Gambian lawmakers revoke state of emergency


The Gambian lawmakers have unanimously voted to revoke the state of emergency declared by the country’s former president Yahya Jammeh as his last efforts to hold onto power after losing election to President Adama Barrow.

Jammeh, a sit-tight proud autocrat, has lost country’s Dec. 1 election but rejected the results a week after conceding, claiming the process was tainted with “unacceptable irregularities”.

But all efforts by him to stay put were opposed by the world and threatened with military action by the regional economic bloc, ECOWAS.

He filed a petition seeking to annul the results and subsequently an injunction but judges were not available to hear his case from Nigeria and Serra Leone and the two countries have made it clear that they can’t send over judges until May or November.

Jammeh and the National Assembly he overwhelmingly controls then declared a state of emergency which extended the life of the lawmaking body to May and also automatically extending the life of his presidency by 90 days.

The SOE was meant to ensure that he stays in power until the Supreme Court could hear his case.
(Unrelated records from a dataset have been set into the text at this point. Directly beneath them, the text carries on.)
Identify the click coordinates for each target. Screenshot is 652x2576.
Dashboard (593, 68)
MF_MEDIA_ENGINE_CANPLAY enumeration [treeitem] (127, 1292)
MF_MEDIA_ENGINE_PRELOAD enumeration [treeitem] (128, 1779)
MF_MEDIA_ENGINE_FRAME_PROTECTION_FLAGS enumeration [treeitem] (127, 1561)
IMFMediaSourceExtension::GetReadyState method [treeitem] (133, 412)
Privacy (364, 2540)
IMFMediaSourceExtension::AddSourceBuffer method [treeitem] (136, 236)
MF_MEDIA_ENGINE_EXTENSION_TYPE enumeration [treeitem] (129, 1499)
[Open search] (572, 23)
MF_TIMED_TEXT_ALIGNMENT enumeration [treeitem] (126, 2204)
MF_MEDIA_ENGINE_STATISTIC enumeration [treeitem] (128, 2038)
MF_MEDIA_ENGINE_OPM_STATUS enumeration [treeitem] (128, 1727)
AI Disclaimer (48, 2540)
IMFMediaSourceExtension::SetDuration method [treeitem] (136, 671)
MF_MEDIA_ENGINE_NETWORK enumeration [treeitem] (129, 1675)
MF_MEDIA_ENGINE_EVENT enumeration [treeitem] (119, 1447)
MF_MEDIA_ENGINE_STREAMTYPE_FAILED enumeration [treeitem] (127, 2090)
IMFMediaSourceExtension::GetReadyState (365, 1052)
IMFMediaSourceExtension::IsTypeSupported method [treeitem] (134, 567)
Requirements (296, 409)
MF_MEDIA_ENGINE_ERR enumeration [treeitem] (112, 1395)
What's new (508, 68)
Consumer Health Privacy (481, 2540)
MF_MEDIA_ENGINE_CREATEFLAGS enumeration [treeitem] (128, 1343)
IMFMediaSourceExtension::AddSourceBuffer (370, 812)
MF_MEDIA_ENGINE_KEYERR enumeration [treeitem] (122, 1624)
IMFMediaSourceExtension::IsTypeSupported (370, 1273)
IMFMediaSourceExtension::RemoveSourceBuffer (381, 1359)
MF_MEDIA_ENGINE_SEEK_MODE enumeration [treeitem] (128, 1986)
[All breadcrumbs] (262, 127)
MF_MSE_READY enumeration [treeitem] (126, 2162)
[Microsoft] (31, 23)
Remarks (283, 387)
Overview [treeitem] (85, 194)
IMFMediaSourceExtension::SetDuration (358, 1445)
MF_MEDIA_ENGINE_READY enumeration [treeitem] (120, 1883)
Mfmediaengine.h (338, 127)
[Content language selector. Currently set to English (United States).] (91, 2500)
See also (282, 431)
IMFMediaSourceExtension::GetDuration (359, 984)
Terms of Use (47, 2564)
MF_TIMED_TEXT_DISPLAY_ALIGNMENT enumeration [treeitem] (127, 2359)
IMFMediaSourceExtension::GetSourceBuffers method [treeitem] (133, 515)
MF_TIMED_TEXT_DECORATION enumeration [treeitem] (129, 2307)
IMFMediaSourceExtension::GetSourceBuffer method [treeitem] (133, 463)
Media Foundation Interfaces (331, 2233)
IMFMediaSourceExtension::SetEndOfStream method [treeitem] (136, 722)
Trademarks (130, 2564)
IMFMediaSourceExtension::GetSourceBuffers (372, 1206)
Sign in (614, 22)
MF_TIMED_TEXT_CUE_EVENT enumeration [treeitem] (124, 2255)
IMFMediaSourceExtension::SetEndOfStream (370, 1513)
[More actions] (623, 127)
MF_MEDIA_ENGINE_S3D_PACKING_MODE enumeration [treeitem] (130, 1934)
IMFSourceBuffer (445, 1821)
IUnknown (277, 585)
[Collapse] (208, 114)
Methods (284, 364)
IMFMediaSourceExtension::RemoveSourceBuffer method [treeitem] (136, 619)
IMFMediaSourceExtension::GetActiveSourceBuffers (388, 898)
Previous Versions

For more: Gambian youths demand resignation of lawmakers after political impasse

“The National Assembly of the Gambia, being the duly elected representative of the people hereby resolved to approve the revocation of the declaration of state of public emergency by revoking the Assembly resolution approving the state of public emergency barely a week today,” Fabakary Tombong Jatta, the majority leader of the National Assembly, said.

The country’s National Assembly came under a huge criticism for supporting the declaration of the state of emergency.